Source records
[BEGIN]

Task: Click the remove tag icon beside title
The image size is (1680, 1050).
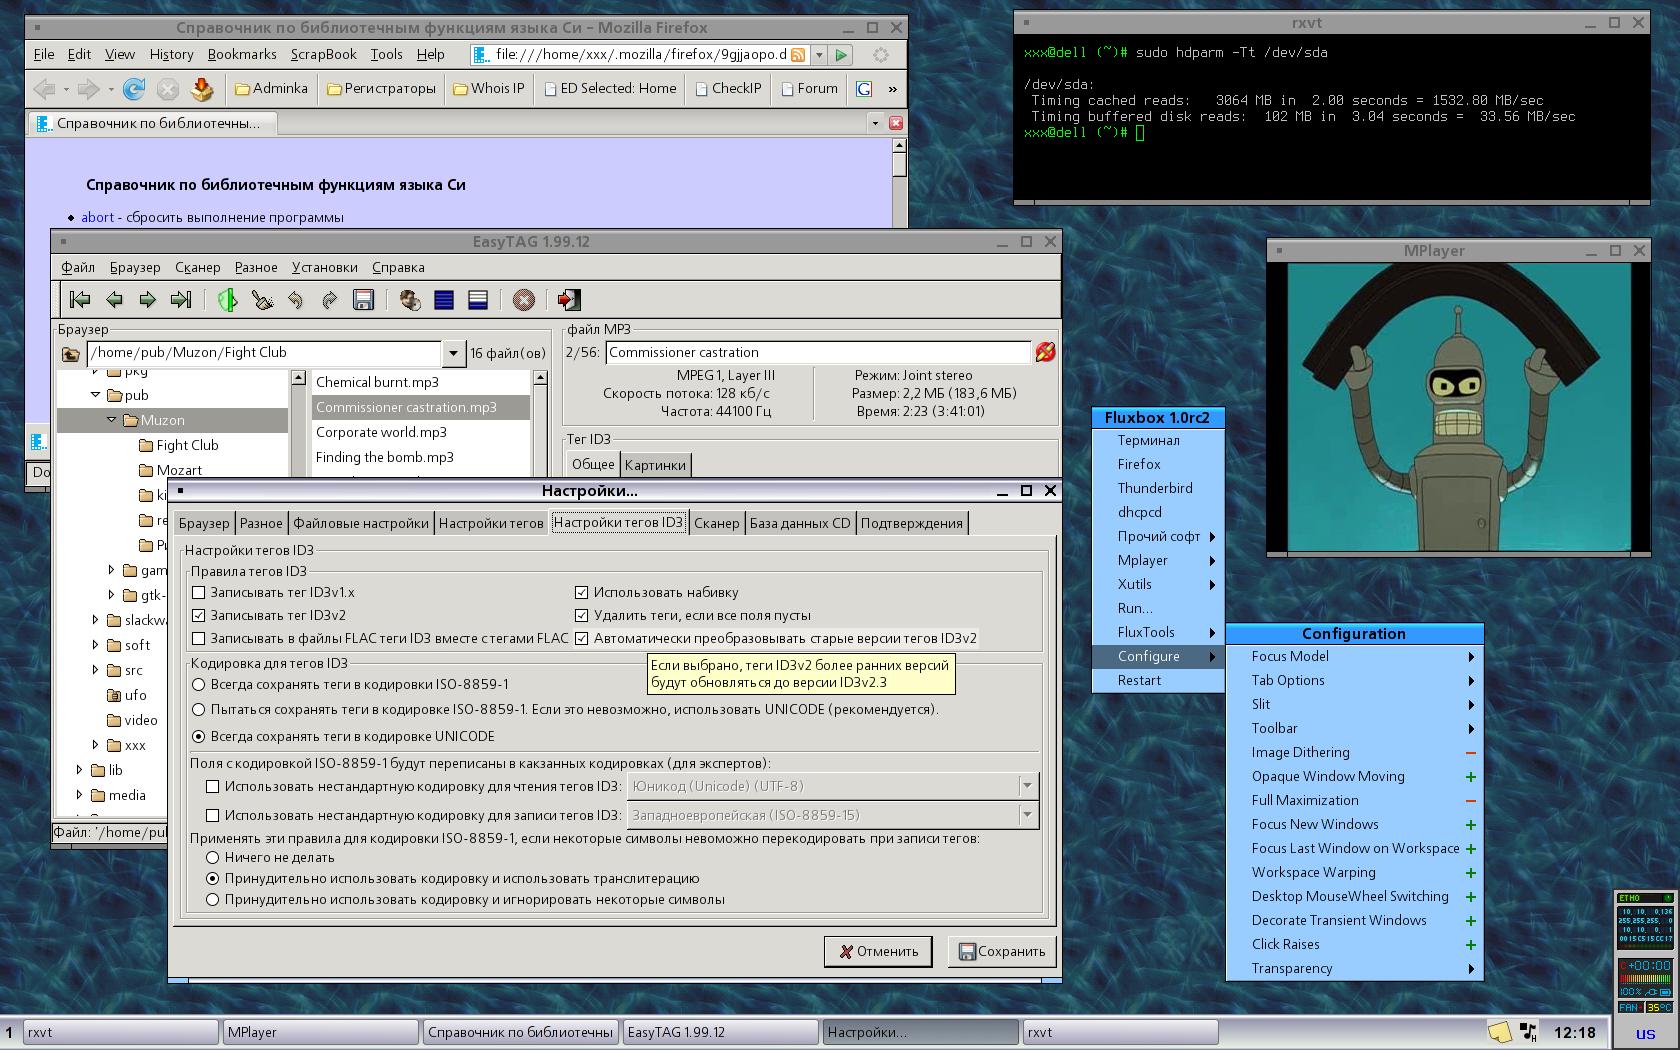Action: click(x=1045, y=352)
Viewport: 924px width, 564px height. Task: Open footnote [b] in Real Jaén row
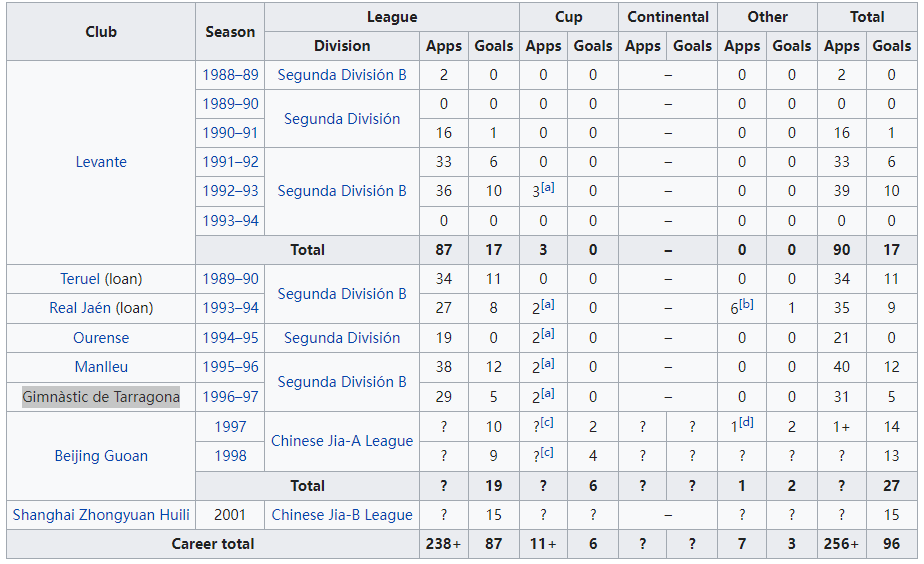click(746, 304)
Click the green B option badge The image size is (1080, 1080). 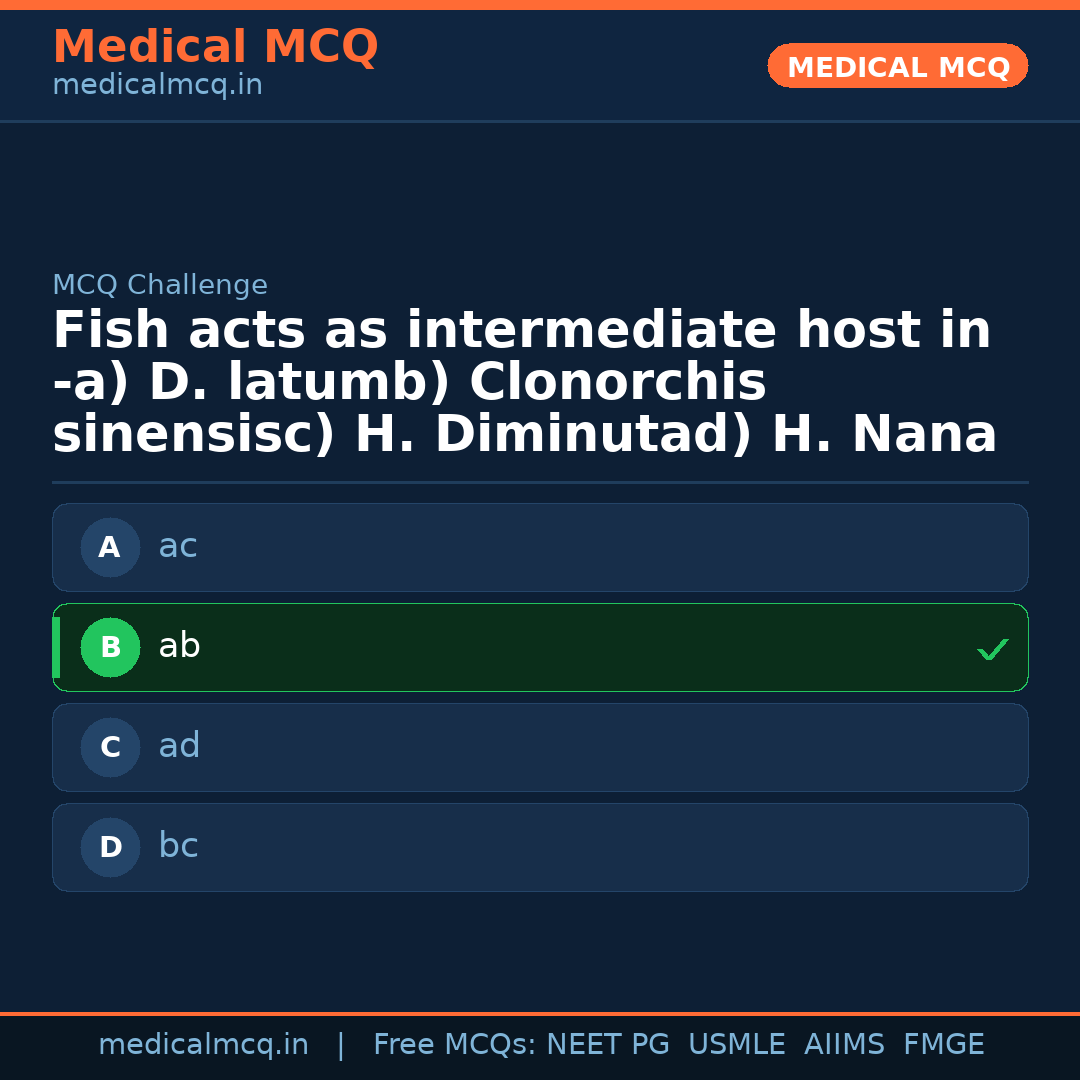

[END]

# BRIEF
Rewrite the lines from the one containing "Viewport: 924px width, 564px" through the last line, swapping "green" for "blue" and leaving everything else unchanged. Leave the pictures out of your answer.

# RESULT OF THE TASK
Viewport: 924px width, 564px height. Task: Open footnote [b] in Real Jaén row
click(746, 304)
Click the blue B option badge The image size is (1080, 1080). 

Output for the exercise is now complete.